Being in the chemical industry, I know you understand how simplified that explanation is. It was a very complected process. I hated that part of my job.
 

RRsilver

RRsilver

Joined
Nov 2, 2021
Messages
5,792
The 'right' for collective bargaining is a relatively new 'right'.

Rights the affect national security are nominal at best, and can be revoked. The idea that the majority of unions are even legal (I speak of public unions) is laughable, and the opposite notion, that a business can say no to unionization, is Socialist in nature.

I did the management negotiations for our beer wholesaler with Teamsters 792, Minneapolis beer, brewery, soda. I have worked longer, harder, more diverse and wiser than a great many men & women in my lifetime, and chuckle at those who stoop to demean my accomplishments from their permanent podium at the lower middle class level. Workers in unions are oppressed & held back in terms of real wages & benefits, it's why participation levels continue to drop, smart people go to college, work labor jobs as a means to advance & aspire to be the boss, nobody aspires to hold a picket sign and give points to a 3rd party administration telling them what's right/ wrong with their job.
I don't know how old you are, but if 1935 is new to you, you are a lot older than me.

I can agree with some of your opinion. Sure, the government can take your rights, I will not argue that. If you think union workers are oppressed and non-union are not, you have been looking from way up high somewhere. One reason I took the steps I did, to have what I have, is, I saw the people working in stove foundries, the coal mines, the carpet mills, or wherever for 50 years, walk out on their last day with no retirement or any other benefit. Just that small check they had made each Friday.


Few of the people (if any) I graduated high school with, that have a 4 year or higher degree have lifetime earnings more than mine. I'm 55 and I don't have to work anymore. Granted, few (if any) have worked the hours or had the dedication, that I had while I was preparing my secure future.

In 1935, the National Labor Relations Act clarified the bargaining rights of most other private-sector workers and established collective bargaining as the “policy of the United States.” The right to collective bargaining also is recognized by international human rights conventions.

Working people in the U.S. formed, joined, or participated in unions well before the Supreme Court’s ruling in NLRB vs. Jones and Laughlin Steel Company declared the National Labor Relations Act of 1935 constitutional.

Public
At the federal level, a 1962 executive order by President John Kennedy established collective bargaining for federal government employees.

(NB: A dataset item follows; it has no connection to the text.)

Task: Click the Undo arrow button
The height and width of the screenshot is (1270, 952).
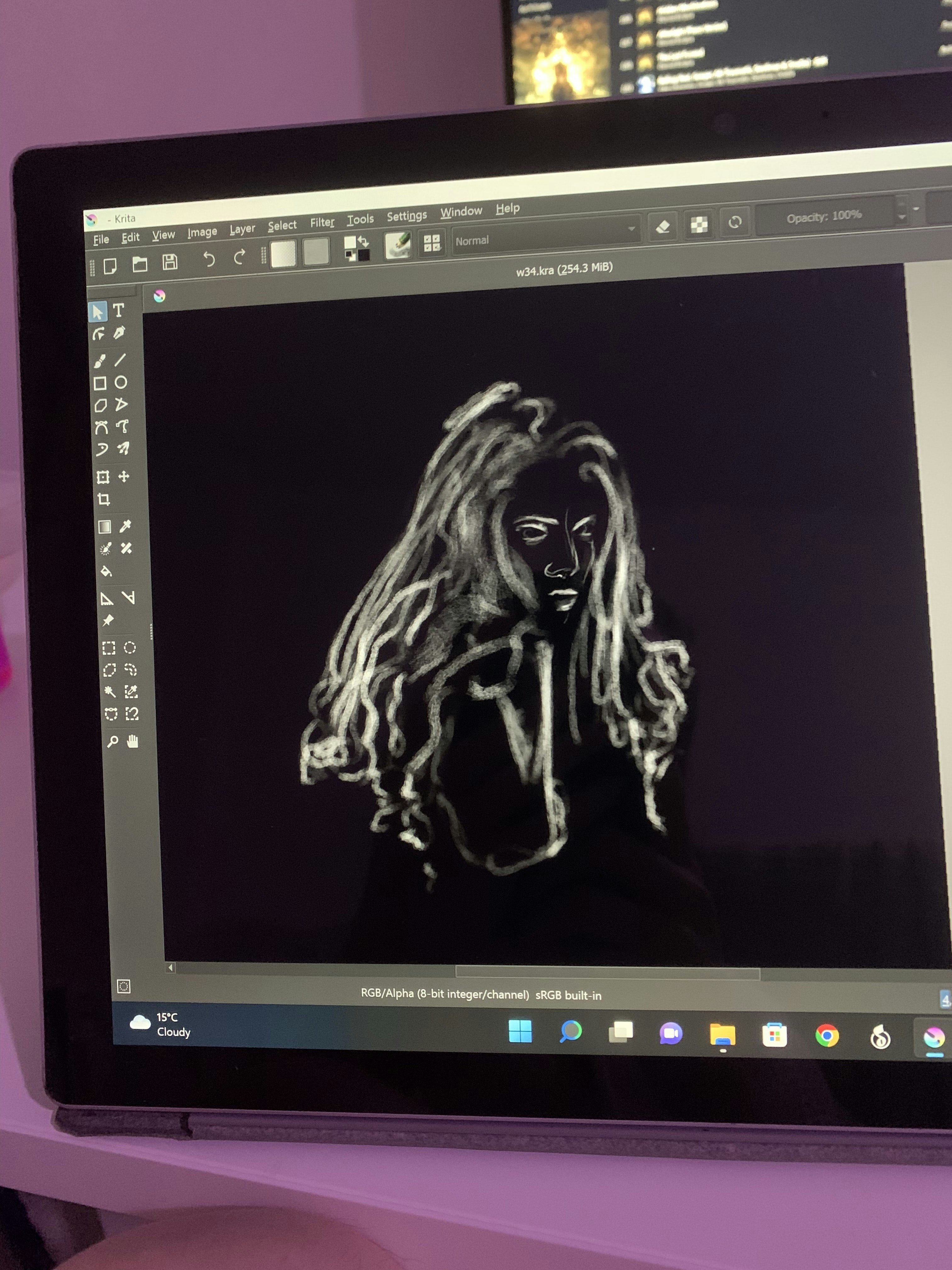Action: 209,260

The executive order was later transformed into federal law during the presidency of Jimmy Carter in 1978. It allows collective bargaining over working conditions and disciplinary procedures, but it prohibits bargaining over economic issues such as salaries and benefits.

In the federal sector and in most states that allow collective bargaining, strikes are prohibited. Legislation creates various procedures for mediation, conciliation, fact-finding, recommendations etc. If they still fail to yield an agreement at the bargaining table, mandatory arbitration sets terms and conditions of employment.

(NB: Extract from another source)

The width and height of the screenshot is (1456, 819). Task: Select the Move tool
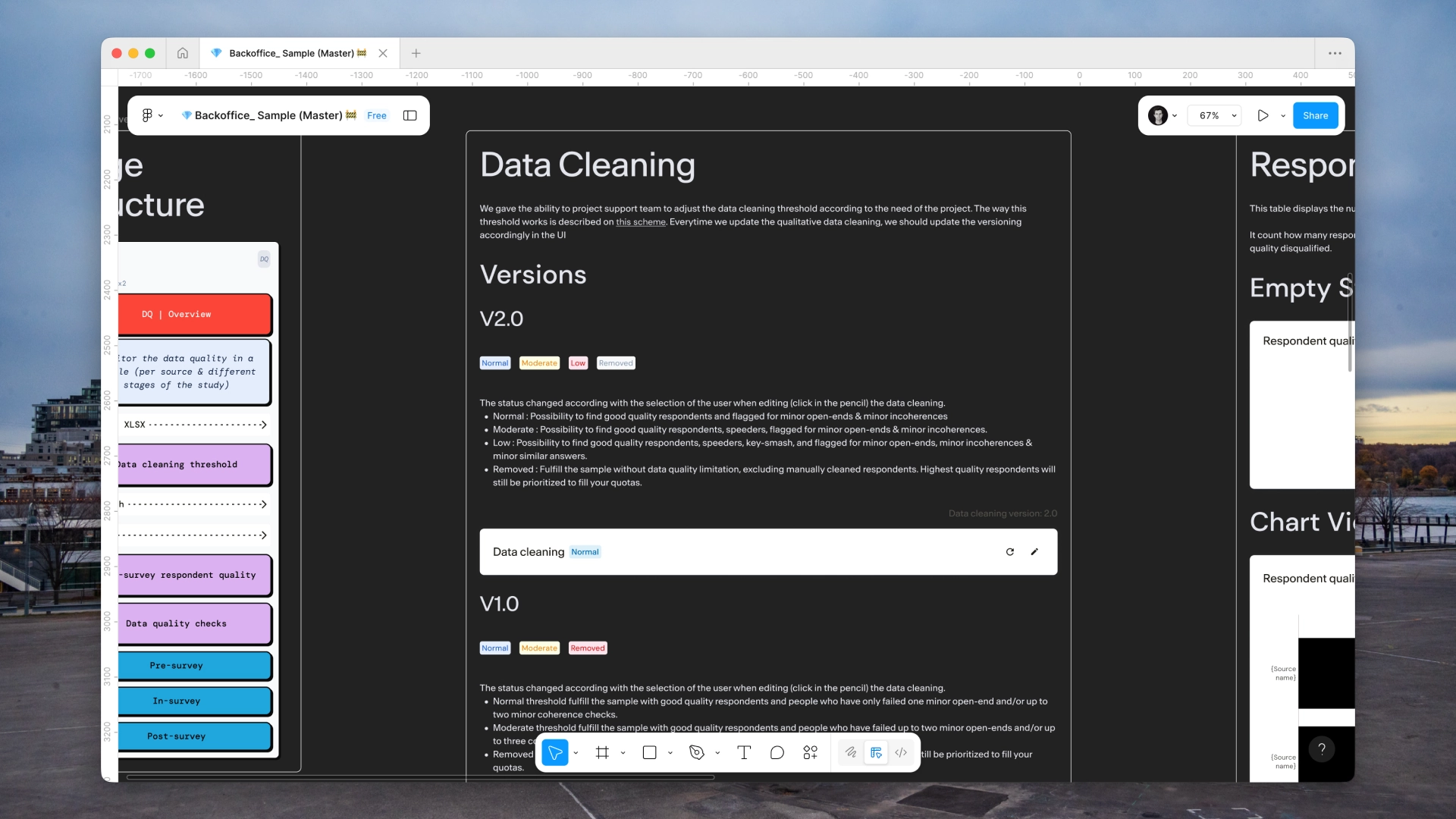click(x=555, y=752)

''I have worked longer, harder, more diverse and wiser than a great many men & women n my lifetime, and chuckle at those who stoop to demean my accomplishments''

I bet you chuckle.

Well Ill tell you what, I demean nobody If most of that work you did was inside with heat and A/C pushing a pen. You would have had a long day trying to do the work I did for 35 years. Its great that people make a good living that way but putting a working person down that actually does the work (physical work) so people can have those kinds of jobs. They low down and sorry.
My kids will make a living, where they don't have to work physically hard, or work in the elements, and I better never catch them talking sh!t about someone that don't have it as well as them.
People have a right to try and better themselves and if holding them back makes you feel better about yourself, you have that right. It's one of the many things, I love about my country. If I don't like it, that's my right.